### To do:
Copy out every line in the entries below that contains the string "should". Case matters.

### Data shown:

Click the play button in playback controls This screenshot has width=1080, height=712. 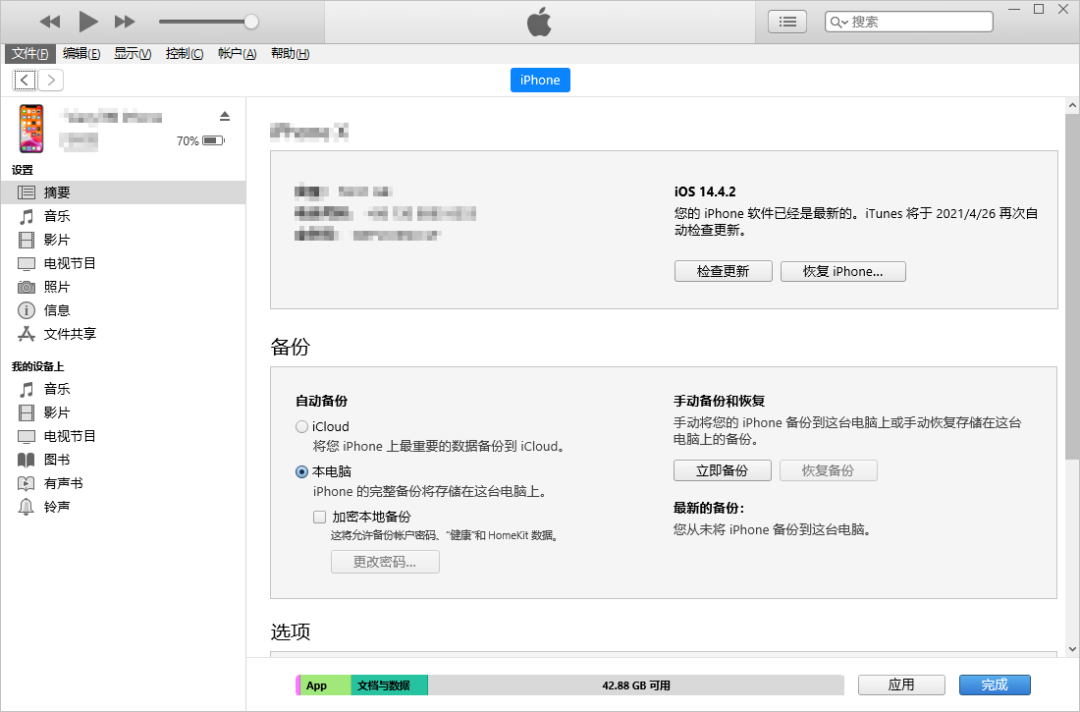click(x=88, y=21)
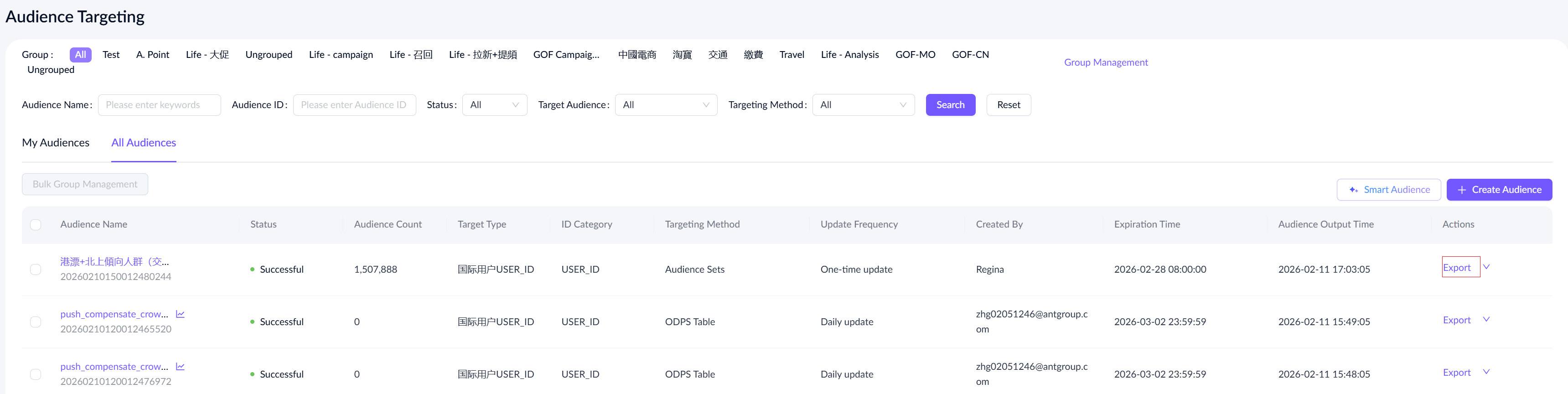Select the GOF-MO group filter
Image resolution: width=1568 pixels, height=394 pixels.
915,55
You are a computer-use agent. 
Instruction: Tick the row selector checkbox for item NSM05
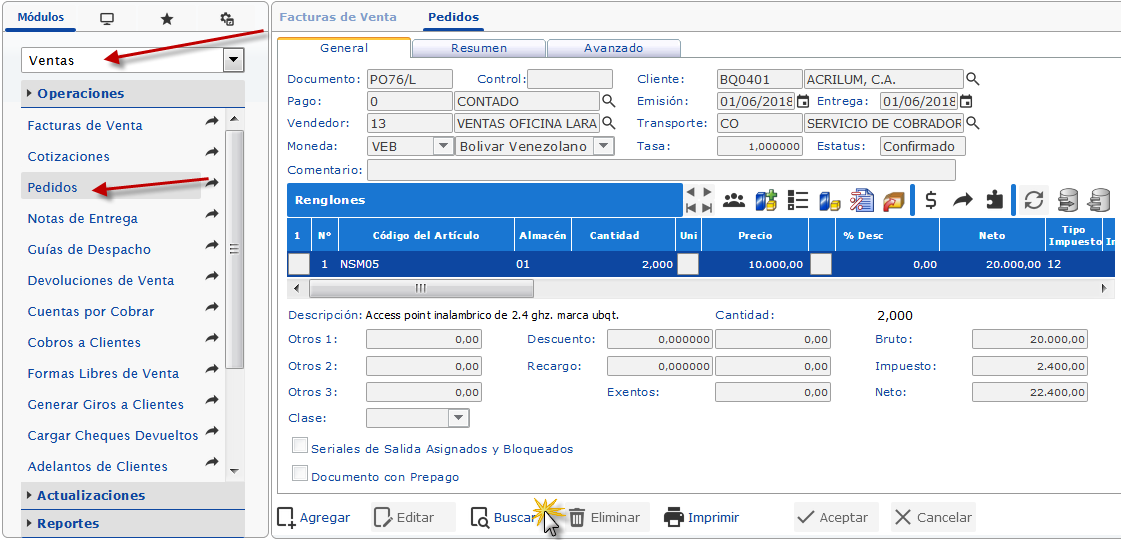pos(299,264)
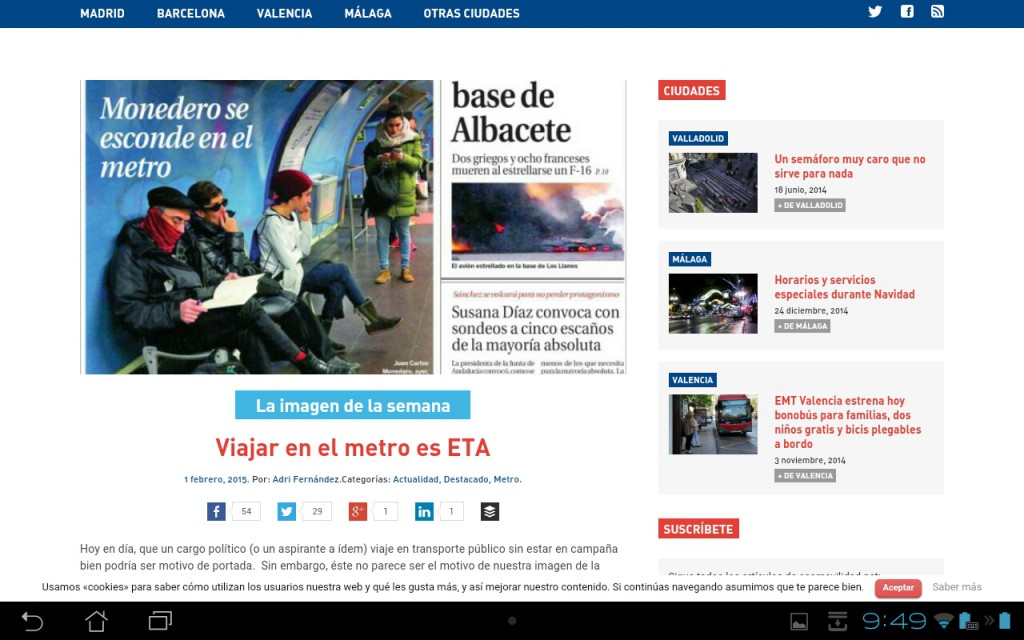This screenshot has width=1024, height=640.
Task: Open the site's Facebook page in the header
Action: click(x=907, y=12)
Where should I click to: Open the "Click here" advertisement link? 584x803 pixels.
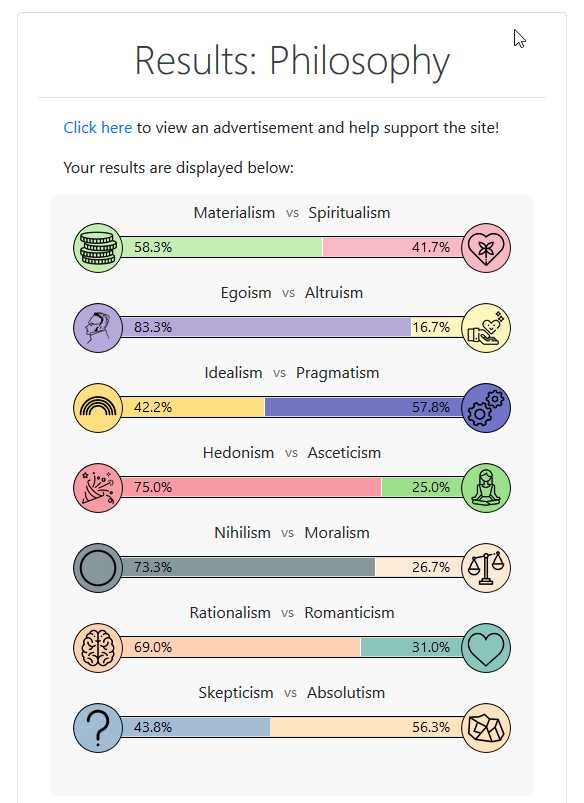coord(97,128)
---
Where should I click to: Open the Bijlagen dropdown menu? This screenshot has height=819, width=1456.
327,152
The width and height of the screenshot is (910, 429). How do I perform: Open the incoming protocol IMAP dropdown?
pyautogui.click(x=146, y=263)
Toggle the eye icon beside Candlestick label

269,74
* * *
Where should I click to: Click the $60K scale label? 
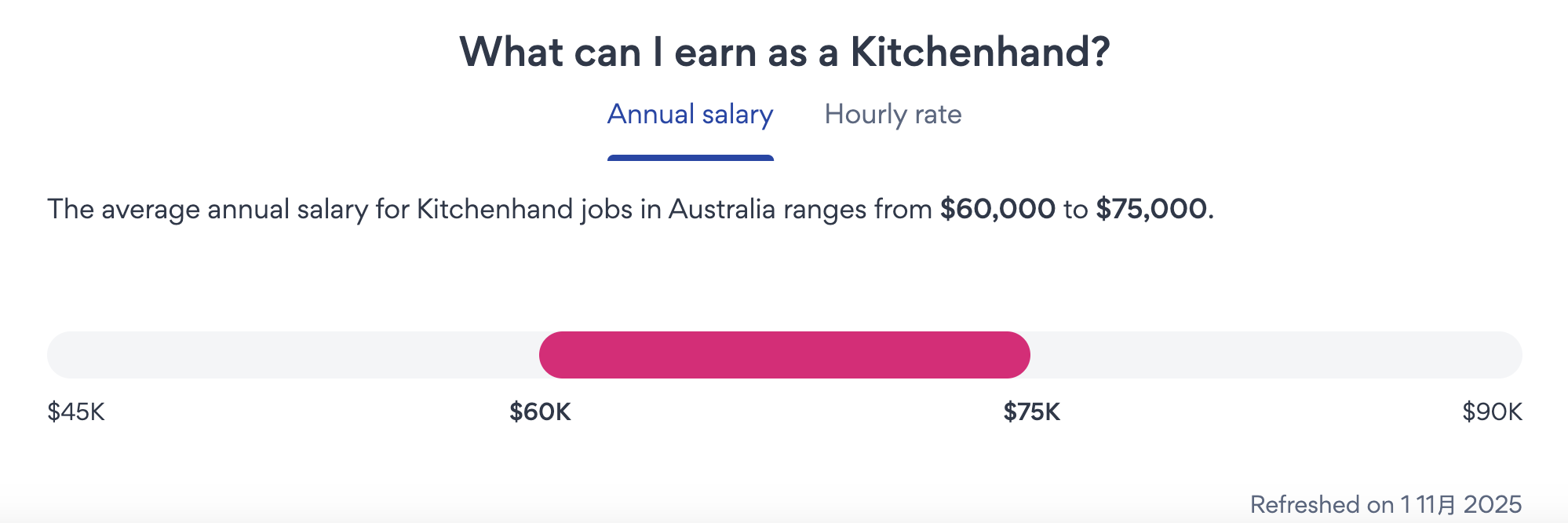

### Result for this exercise:
Where should I click to: Open the "Click here" advertisement link? 584x803 pixels.
Where should I click to: Open the Bijlagen dropdown menu? This screenshot has height=819, width=1456.
Where should I click to: Click the $60K scale label? 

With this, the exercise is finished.